Also tests and code are independent while you always affect both sides in double-entry always. Audits exist for a reason.
I don’t quite agree with that reasoning, however, because a test that fails to test the property it should test for is a very different kind of error than having an error in the implementation of that property. You don’t have to make the “same” error on both sides for an error to remain unnoticed. Compared to bookkeeping, a single random error in either the tests or the implementation is more likely to remain unnoticed.

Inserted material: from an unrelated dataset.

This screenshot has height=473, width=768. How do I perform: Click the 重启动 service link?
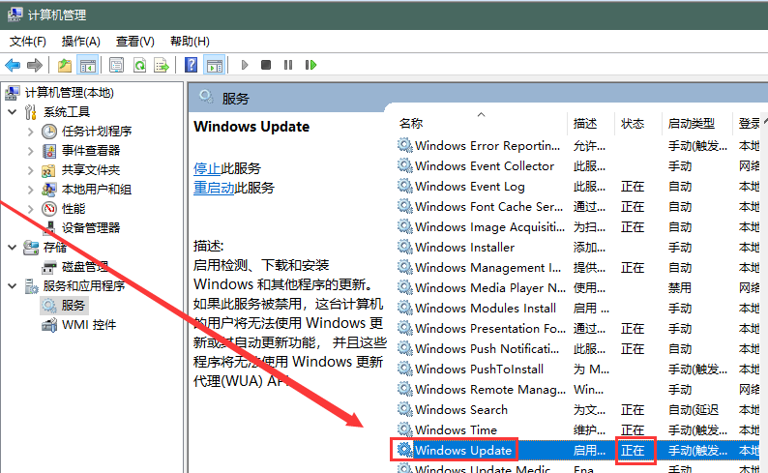[x=214, y=188]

Yeah but it's very different from tests vrs code though, right? Every entry has two sides at least and you do it together, they are not independent like test and code.
You can easily make a mistake if you write a wrong entry and it will still balance. Balanced books =/= accurate books is my point. And there is no difference between "code" and "tests" in double entry, it's all just "code".
So it seems like the person who made the metaphor doesn't really know how double-entry works or took maybe one accounting class.
The point of the current thread is that the use of AI coding agents threatens to disrupt that. For example, they could observe a true positive test failure and opt to modify the test to ensure a pass instead.
Naturally. Hence "high confidence" and not "full confidence". But let's not travel too far into the weeds here. Getting us back on track, what about the concept of "high confidence" is not understandable?
But if you only fill out one side of the ledger, so to speak, an LLM will happily invent something that ensures that it is balanced, even where your side of the entry is completely wrong. So while this type of development is an improvement over blindly trusting an arbitrary prompt without any checks and balances, it doesn't really get us to truly verifying the code to the same degree we were able to achieve before. This remains an unsolved problem.